EXERCISE INSTRUCTIONS - Pull out every line of the entries below that contains the string "Кухня", and copy each one in full.
____
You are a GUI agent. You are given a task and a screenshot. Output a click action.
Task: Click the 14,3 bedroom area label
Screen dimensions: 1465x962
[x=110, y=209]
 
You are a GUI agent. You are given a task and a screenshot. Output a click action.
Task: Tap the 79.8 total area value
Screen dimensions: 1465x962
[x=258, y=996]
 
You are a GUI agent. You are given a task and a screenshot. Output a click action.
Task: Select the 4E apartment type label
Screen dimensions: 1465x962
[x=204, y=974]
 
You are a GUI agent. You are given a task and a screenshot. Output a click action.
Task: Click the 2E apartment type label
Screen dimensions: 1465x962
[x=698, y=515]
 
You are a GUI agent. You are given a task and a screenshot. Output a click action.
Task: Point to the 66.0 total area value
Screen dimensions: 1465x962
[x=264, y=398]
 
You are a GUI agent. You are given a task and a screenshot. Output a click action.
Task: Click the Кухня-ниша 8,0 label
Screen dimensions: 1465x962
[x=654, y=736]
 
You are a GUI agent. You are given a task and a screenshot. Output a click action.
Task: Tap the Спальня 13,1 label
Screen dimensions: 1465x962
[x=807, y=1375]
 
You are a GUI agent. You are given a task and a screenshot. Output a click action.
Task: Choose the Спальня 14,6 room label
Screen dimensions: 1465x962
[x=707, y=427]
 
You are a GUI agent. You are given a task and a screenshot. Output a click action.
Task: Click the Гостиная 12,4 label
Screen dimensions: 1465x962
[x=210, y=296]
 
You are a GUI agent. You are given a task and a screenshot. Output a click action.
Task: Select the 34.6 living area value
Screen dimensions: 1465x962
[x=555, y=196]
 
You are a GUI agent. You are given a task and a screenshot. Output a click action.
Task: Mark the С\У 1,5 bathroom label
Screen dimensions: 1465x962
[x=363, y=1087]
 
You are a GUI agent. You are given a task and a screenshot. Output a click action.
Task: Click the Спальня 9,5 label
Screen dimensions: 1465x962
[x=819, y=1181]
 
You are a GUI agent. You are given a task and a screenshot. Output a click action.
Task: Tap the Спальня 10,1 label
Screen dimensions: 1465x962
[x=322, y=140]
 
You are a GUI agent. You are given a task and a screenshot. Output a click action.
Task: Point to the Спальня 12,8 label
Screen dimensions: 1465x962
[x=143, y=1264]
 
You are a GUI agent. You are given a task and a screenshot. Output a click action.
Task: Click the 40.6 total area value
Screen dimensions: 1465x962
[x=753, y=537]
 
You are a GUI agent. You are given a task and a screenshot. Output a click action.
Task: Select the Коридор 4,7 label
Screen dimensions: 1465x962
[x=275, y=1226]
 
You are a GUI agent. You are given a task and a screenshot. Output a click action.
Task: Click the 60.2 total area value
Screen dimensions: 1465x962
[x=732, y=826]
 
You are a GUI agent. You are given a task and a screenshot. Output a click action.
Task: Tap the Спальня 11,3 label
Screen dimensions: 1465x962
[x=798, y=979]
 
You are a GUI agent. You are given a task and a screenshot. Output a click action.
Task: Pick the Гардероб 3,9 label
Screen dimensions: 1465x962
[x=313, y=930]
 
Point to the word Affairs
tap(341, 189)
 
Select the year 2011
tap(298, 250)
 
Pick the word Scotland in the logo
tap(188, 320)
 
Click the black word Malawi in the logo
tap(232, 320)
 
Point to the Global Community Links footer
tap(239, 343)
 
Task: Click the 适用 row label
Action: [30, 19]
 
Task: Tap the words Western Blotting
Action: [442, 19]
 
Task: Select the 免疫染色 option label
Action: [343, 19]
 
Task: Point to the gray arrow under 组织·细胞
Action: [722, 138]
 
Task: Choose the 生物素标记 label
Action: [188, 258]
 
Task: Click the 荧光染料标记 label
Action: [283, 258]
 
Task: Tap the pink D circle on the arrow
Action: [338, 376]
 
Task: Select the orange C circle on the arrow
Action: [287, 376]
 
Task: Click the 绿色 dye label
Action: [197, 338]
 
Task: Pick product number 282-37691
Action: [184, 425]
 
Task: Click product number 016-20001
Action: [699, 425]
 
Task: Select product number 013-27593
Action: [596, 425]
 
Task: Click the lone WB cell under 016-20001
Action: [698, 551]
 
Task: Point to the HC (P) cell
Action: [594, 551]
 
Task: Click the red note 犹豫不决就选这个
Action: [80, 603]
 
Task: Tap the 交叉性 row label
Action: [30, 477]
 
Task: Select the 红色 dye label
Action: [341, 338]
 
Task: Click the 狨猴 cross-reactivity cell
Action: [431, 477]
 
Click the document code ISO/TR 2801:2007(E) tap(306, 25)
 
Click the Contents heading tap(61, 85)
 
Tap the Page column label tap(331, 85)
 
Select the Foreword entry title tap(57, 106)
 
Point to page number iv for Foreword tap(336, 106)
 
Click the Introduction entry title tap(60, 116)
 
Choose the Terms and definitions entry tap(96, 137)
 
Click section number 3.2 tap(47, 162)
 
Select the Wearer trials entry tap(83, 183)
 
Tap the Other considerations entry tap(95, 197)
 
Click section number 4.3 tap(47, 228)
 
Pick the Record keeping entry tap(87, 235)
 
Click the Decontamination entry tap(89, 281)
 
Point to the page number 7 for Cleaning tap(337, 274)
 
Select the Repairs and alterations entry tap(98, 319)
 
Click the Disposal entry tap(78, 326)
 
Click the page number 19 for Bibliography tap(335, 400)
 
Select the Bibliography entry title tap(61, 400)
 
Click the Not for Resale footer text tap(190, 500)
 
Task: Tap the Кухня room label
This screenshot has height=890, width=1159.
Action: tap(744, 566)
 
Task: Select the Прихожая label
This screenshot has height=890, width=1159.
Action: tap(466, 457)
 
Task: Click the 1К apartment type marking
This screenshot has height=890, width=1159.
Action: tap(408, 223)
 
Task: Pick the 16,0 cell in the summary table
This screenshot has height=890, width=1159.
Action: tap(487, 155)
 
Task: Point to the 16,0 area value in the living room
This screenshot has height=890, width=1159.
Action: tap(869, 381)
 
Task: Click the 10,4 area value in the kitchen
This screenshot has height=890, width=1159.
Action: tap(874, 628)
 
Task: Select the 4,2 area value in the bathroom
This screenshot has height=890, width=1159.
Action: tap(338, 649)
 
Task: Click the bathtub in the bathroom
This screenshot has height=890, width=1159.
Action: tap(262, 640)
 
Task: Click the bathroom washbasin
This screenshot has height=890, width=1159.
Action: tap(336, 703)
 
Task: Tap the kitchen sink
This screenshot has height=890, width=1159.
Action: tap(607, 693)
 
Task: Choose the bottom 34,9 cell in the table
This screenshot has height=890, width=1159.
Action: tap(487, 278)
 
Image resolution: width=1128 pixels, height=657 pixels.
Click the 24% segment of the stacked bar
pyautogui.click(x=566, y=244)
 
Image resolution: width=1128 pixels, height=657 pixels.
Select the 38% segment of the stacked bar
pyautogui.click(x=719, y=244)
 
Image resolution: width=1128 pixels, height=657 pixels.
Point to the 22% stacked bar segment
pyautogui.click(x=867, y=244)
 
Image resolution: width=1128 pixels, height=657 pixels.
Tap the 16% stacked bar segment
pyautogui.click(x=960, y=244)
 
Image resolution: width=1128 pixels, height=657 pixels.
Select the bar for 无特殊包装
____
RESPONSE TO THIS TASK -
Task: Click the Кухня-ниша 8,0 label
Task: Tap the Кухня room label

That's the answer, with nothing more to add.